__EXERCISE__
Using the material that follows, output exactly the lines from the one containing "Mina sidor [menuitem] (1197, 10)" through the one containing "integritetspolicy (971, 2299)", with both ends kept.

__DATA FOR ANALYSIS__

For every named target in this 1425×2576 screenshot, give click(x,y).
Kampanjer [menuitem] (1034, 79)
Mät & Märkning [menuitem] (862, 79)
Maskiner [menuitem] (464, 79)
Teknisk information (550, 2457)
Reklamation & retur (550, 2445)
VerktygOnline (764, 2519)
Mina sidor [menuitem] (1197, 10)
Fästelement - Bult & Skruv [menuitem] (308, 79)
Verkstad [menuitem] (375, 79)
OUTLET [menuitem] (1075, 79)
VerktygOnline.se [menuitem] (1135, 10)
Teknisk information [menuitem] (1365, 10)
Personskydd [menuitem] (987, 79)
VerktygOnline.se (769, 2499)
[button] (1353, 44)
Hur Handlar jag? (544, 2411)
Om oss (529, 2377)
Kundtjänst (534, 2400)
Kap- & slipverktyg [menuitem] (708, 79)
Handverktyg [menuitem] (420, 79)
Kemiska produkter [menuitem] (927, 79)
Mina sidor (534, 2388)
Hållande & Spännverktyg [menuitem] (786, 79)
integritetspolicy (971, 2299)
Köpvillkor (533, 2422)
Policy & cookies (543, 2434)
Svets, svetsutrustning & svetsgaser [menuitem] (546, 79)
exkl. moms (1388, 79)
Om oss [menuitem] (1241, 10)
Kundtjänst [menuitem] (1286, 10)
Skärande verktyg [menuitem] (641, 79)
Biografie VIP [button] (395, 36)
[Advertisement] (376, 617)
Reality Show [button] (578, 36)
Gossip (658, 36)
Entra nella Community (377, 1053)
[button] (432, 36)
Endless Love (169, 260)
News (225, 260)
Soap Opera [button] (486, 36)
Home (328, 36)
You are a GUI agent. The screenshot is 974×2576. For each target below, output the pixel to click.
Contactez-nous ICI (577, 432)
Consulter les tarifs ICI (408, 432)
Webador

__RESULT FOR THIS EXERCISE__
Mina sidor [menuitem] (1197, 10)
Fästelement - Bult & Skruv [menuitem] (308, 79)
Verkstad [menuitem] (375, 79)
OUTLET [menuitem] (1075, 79)
VerktygOnline.se [menuitem] (1135, 10)
Teknisk information [menuitem] (1365, 10)
Personskydd [menuitem] (987, 79)
VerktygOnline.se (769, 2499)
[button] (1353, 44)
Hur Handlar jag? (544, 2411)
Om oss (529, 2377)
Kundtjänst (534, 2400)
Kap- & slipverktyg [menuitem] (708, 79)
Handverktyg [menuitem] (420, 79)
Kemiska produkter [menuitem] (927, 79)
Mina sidor (534, 2388)
Hållande & Spännverktyg [menuitem] (786, 79)
integritetspolicy (971, 2299)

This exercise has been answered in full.